いつもとは違う黒を基調とした服。そして、持っている鞄も黒色をしていました。私はそれになんだか違和感を感じましたが、詳しく聞くことが出来ませんでした。
「すぐに帰ってくるつもりだから。私がいない間はよろしくね」
「はい。分かりました」
美世先生を見送り、私は1人受付の椅子に腰を下ろすと、暇を持て余すかのように、じっと曇天の空を眺めていました。
この空を見ていると、なんだか平津先輩と初めて会った時のことを思い出します。
今日の様に図書当番の帰りでした。放課後になって振り出した雨に私は折り畳み傘があるとふんで、学校から出たのでした。
しかし、案の定その日、私は折り畳み傘を忘れ、雨に濡れて帰ることにしました。途中までは良かったのですが、公園に差し掛かったぐらいで雨の勢いが強くなり、やむなく公園で雨宿りをすることにしました。そんな時、雨に濡れた私に手を差し伸べてくれたのが平津先輩でした。

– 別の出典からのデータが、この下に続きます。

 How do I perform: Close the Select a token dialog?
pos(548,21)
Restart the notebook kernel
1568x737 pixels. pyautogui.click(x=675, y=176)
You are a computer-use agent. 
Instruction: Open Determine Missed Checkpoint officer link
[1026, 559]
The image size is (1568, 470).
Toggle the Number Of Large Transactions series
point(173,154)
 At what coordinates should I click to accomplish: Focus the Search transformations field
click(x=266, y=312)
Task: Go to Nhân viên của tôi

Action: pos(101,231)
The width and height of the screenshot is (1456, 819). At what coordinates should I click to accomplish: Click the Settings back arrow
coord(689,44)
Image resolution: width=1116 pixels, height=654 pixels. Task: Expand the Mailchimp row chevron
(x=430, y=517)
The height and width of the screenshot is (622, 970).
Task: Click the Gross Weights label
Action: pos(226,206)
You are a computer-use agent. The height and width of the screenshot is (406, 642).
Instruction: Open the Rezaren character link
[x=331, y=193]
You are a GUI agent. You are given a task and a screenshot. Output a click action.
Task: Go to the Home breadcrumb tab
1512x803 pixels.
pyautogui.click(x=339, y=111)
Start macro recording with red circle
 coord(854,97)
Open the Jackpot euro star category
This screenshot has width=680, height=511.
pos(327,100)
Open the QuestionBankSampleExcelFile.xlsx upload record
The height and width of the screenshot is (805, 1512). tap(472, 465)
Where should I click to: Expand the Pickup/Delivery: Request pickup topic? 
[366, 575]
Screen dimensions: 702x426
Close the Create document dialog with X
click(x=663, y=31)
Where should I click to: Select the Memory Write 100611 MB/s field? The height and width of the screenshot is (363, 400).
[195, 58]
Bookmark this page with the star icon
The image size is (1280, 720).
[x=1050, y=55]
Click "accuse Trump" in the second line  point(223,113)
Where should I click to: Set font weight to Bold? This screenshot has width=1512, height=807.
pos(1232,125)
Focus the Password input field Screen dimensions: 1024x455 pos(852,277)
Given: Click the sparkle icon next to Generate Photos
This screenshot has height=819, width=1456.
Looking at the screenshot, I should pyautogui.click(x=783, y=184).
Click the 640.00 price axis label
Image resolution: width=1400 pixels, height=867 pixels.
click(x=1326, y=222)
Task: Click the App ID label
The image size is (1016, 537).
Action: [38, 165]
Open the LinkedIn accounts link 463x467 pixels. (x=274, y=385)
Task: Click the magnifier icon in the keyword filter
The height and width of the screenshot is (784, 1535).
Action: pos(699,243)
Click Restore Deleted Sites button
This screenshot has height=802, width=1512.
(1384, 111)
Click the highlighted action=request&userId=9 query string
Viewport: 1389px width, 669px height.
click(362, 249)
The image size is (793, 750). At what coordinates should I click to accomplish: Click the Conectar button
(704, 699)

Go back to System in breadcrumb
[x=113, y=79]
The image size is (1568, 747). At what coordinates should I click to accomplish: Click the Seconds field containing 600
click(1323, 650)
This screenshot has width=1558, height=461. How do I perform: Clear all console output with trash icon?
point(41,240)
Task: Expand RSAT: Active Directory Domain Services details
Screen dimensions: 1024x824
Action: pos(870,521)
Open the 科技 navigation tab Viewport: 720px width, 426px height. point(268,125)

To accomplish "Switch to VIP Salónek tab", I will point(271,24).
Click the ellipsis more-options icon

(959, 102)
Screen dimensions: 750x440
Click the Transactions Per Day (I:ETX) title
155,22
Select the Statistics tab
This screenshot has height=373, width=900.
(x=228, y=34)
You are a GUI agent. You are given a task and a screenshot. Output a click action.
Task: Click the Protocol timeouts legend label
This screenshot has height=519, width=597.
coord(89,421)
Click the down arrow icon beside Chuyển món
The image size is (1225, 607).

自分のタオルを渡してくれたり、身体の冷えた私のために温かい飲み物を買ってきてくれたりと、初対面なのに優しく接してくれました。今でもはっきりと思い出せます。
私の迎えがくるまで、話し相手にもなってくれました。人見知りだとは思えないぐらい私と会話してくれて。所々不器用な一面もみたりと、とても楽しい時間でした。
ですが、今思えばあれも、平津先輩にとっては『いいこと』の部類には入っていなかったのでしょう。
亡くなった両親の姿を追い求めるがために私に声をかけてくれた。きっと、そうなのでしょう。
本来の平津先輩であれば、名前も知らない女子高生に話しかけるなどきっとしません。たぶんですが、限定的な優しさというのはそういうものでしょう。
だとしても、困っている人にとってはその優しさが心の支えになります。冷め切った私の体を平津先輩が温めてくれたことに変わりはありません。
きっとこのことを言っても平津先輩は喜ばないでしょう。優しくなんてない。それはただ、自分がしたかったからやっただけだと言うかもしれません。
それでも、私は嬉しかった。平津先輩のしたことは、たとえその動機が純粋でなかったとしても、こんなにも優しい人がいるんだと思えました。
平津先輩のおかげで初めての『恋』というものに触れられたことは、やっぱり私にとっては貴重な経験であり、かけがえのないものになっています。
図書室の静寂と雨音が私の思考をさらにクリアにしてくれました。